Le mot dialogue, mot qui jadis, ne cessait de défrayer la chronique mais qui aujourd’hui a pris des proportions particulières vu les comportements délétères de différents acteurs de la crise. À cet égard, n’est-il pas bon de définir le concept dialogue ? Si l’on croit kojève, un éminent intellectuel qui disait «Parler d’une chose sans pouvoir la définir, c’est parler sans savoir de quoi on parle».

Qu’est- ce qu’un dialogue ?

Le dialogue de par sa définition classique est une conversation entre deux ou plusieurs personnes ou une discussion, une négociation souvent dans un contexte politico-social. Cela dit, avec ce contexte politico-social particulièrement difficile que nous éprouvons tous et toutes à l’heure actuelle. Le dialogue se révèle impérieux mais il devrait-être un dialogue franc et sincère.

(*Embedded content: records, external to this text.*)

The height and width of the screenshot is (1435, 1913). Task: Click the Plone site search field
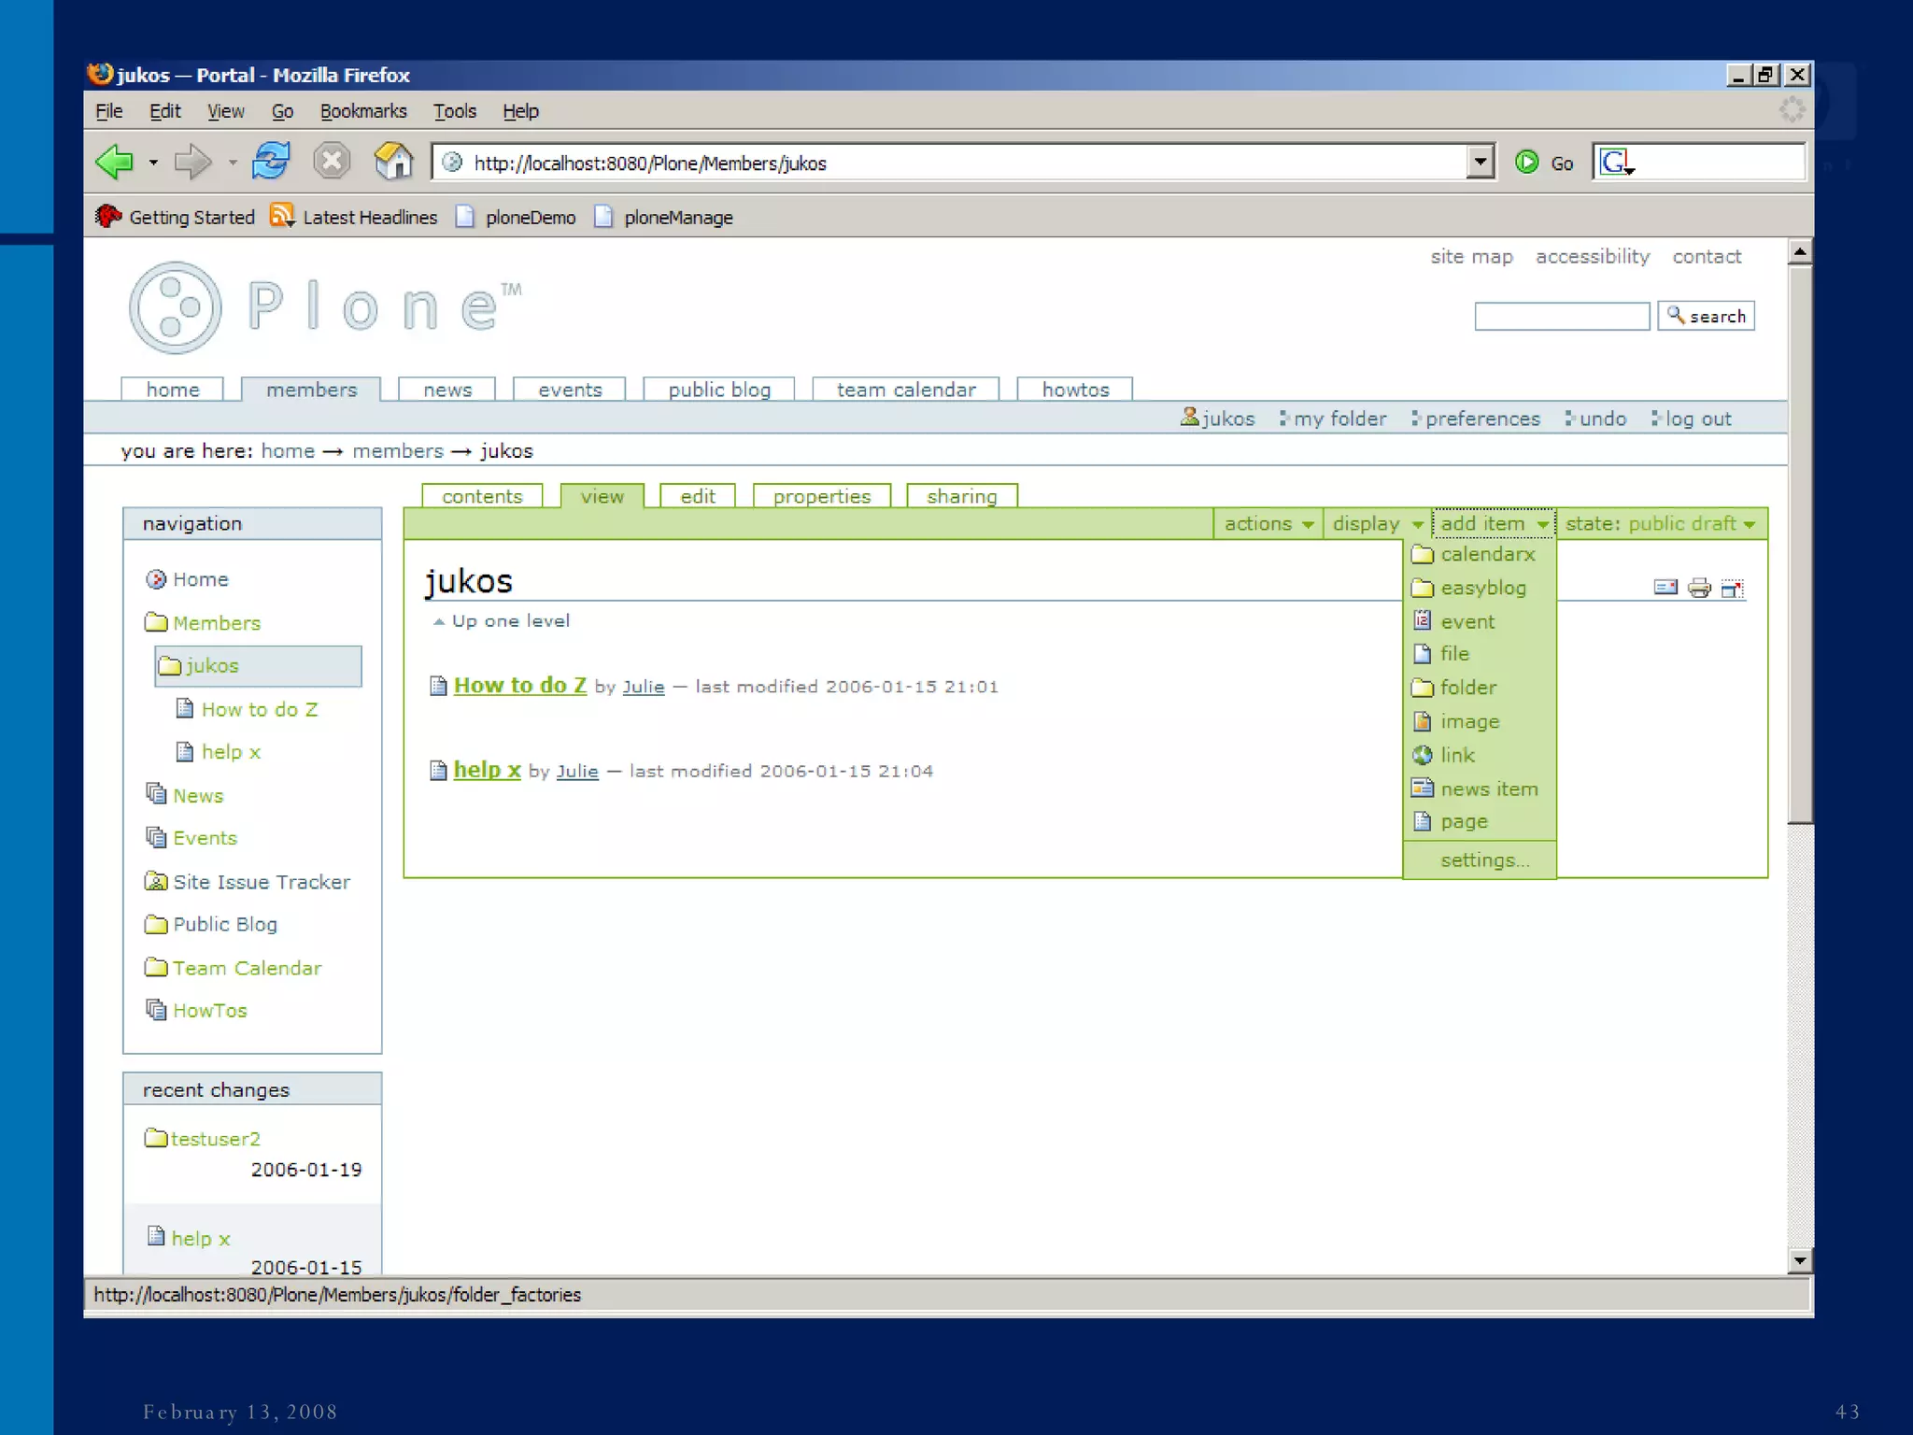pos(1561,316)
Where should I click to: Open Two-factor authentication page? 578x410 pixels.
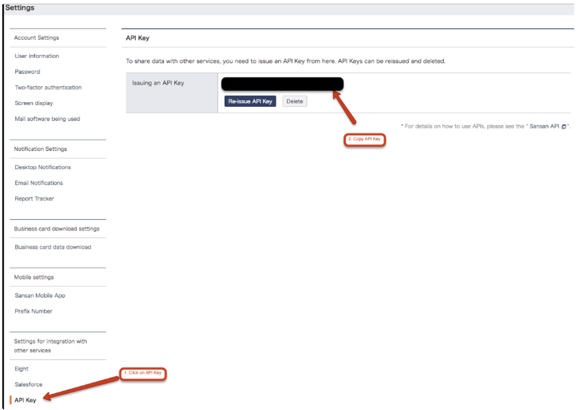[48, 87]
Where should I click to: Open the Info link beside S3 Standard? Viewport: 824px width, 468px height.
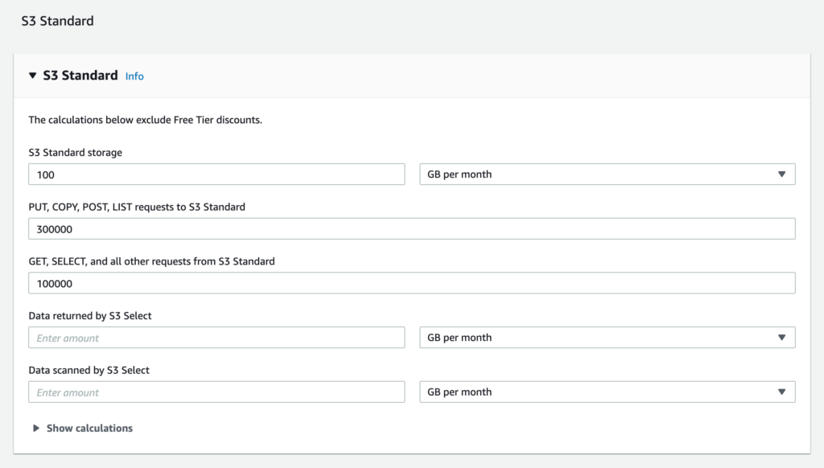pos(134,76)
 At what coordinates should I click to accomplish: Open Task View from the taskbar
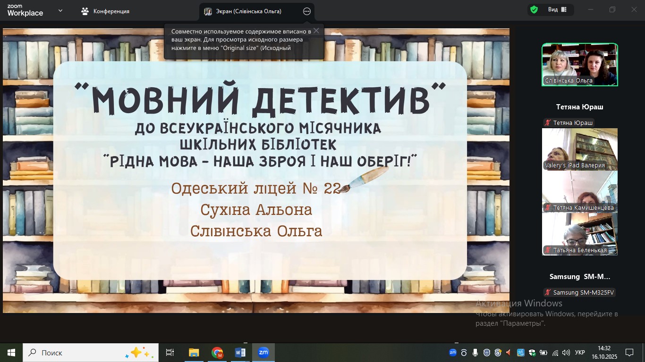[x=170, y=353]
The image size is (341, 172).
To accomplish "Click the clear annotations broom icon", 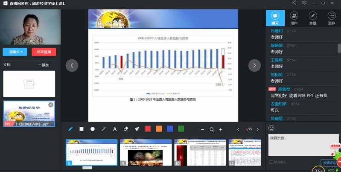I will pos(137,129).
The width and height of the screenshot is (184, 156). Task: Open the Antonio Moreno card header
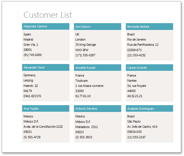(x=97, y=109)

Il est vrai que nous ne pouvons pas faire fi de la triste réalité haitienne : les manifestations en série, les scènes de pillage, les pneus enflammés, la reddition de compte, la demande incessante d’une bonne condition de vie et tout le reste… ! Mais fort de tous ceux-là ils sont la résultante de tout un ensemble de problèmes qui ont été mal abordés tant par nos décideurs politiques d’aujourd’hui et tant par nos décideurs politiques d’hier, et qui arrivent à une phase de pourriture au point où personne ne s’y échappera.

Engageons- nous dans un vrai dialogue ! Là où il y aura aucun préjugé et aucune langue de bois, dénué de tout sectarisme et de toute partialité. Car, un dialogue franc et sincère peut faire des heureux quand et surtout les interlocuteurs sont de bonne foi, peut devenir aussi un instrument d’échange, de compréhension et de rapprochement.

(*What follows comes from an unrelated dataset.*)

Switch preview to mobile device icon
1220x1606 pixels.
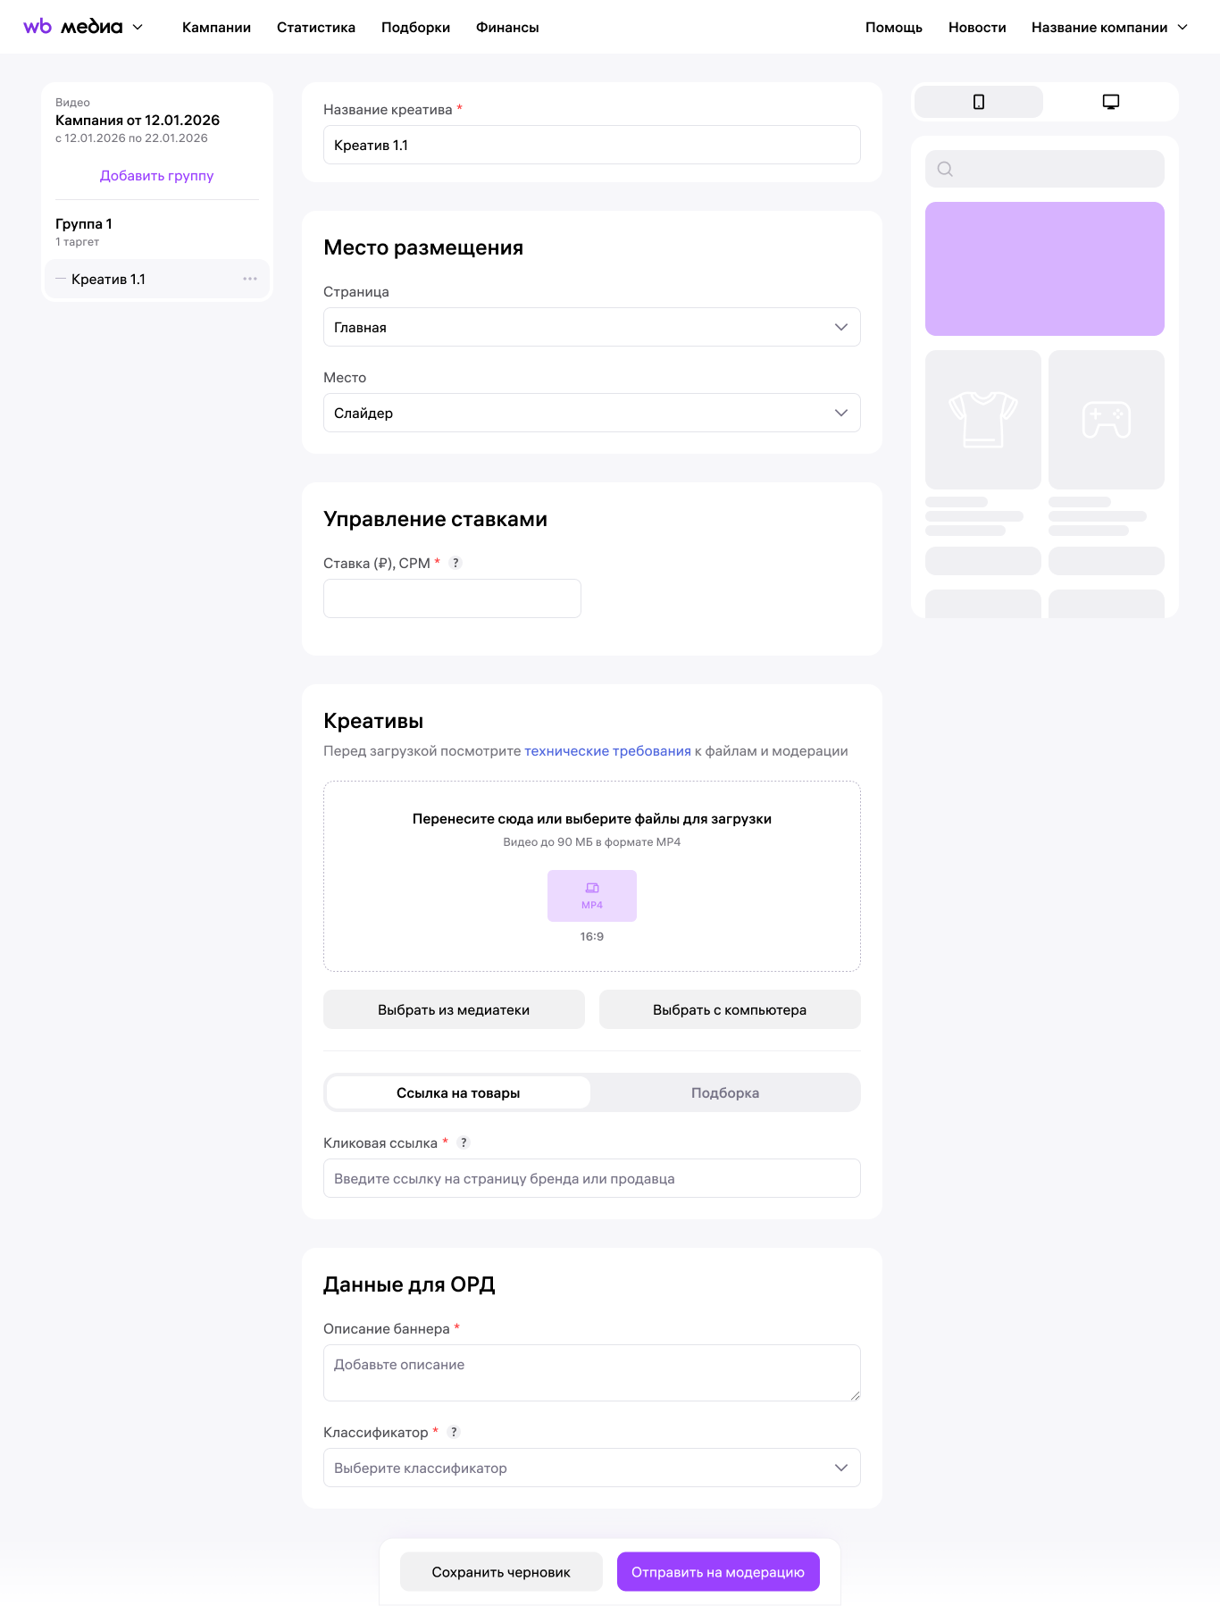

Après la longue dictature des Duvalier père et fils le pays n’est pas toujours capable de se relever et de sortir dans l’ornière du sous-développement. Haiti continue de souffrir à cause d’une élite réticente au dialogue, incapable d’engager un dialogue sérieux sur les problèmes structurels du pays et d’aborder avec courage et détermination le vrai drame haïtien s’il nous faut emprunter le vocable de l’intellectuel Haïtien Antoine. A. Raphael dans son fameux ouvrage «Le drame Haïtien».

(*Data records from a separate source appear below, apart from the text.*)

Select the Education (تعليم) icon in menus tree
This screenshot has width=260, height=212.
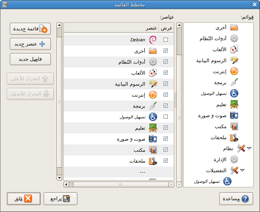[234, 104]
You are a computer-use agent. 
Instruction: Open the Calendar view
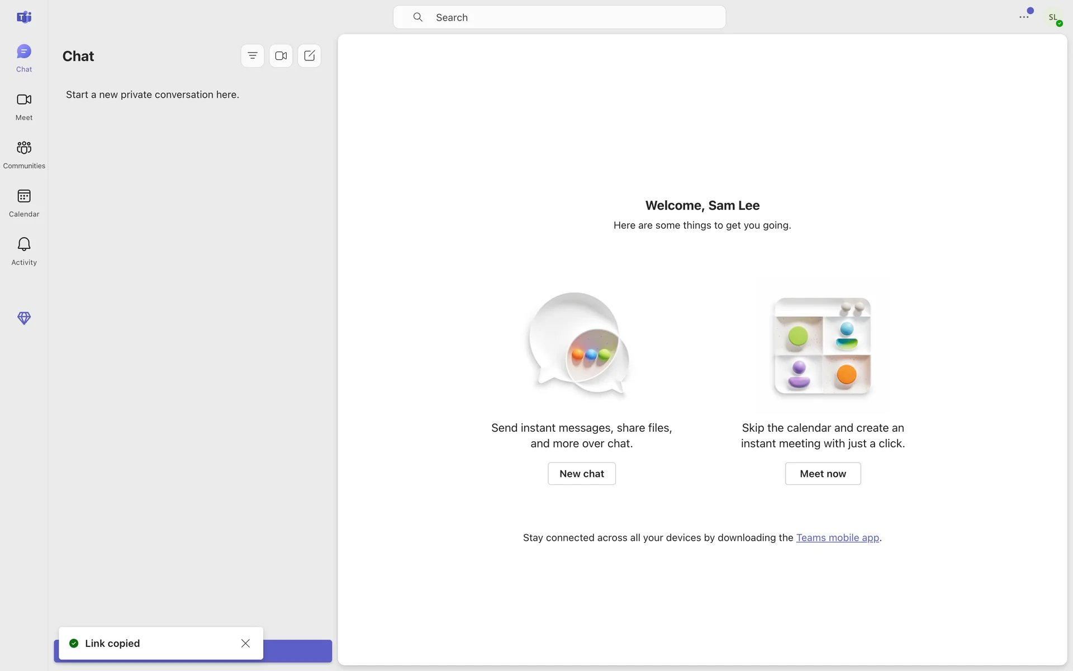(24, 202)
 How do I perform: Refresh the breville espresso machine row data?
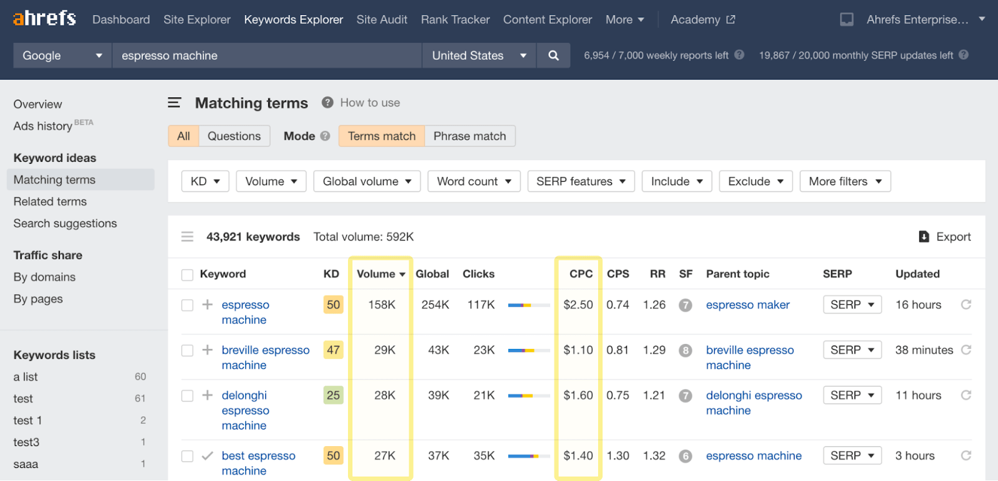(966, 350)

Comment redonner à Haiti sa fleur d’antan ?

Quand mettrons-nous de côté nos querelles de chapelle? En tout cas abordons la crise avec beaucoup plus de sérénité et d’intelligence. Comme l’a si bien dit Jules Michelet «la tyrannie a cela de bon qu’elle réveille souvent le sentiment national ; on la brise ou elle se brise». C’est vrai nous avons brisé la répression Duvalieriste et nous avons poussé le président Jn claude Duvalier à fuir le pays vers l’étranger mais certains disaient nous avons établi des régimes Duvalieristes sans les Duvaliers avec nos pratiques honteuses et arbitraires parfois… Et il semblait que nous avons toujours du mal à toucher la plaie du bon doigt. Nous sommes toujours enclin à une transition qui n’en finira pas pour répéter le journaliste senior Pierre Raymond Dumas.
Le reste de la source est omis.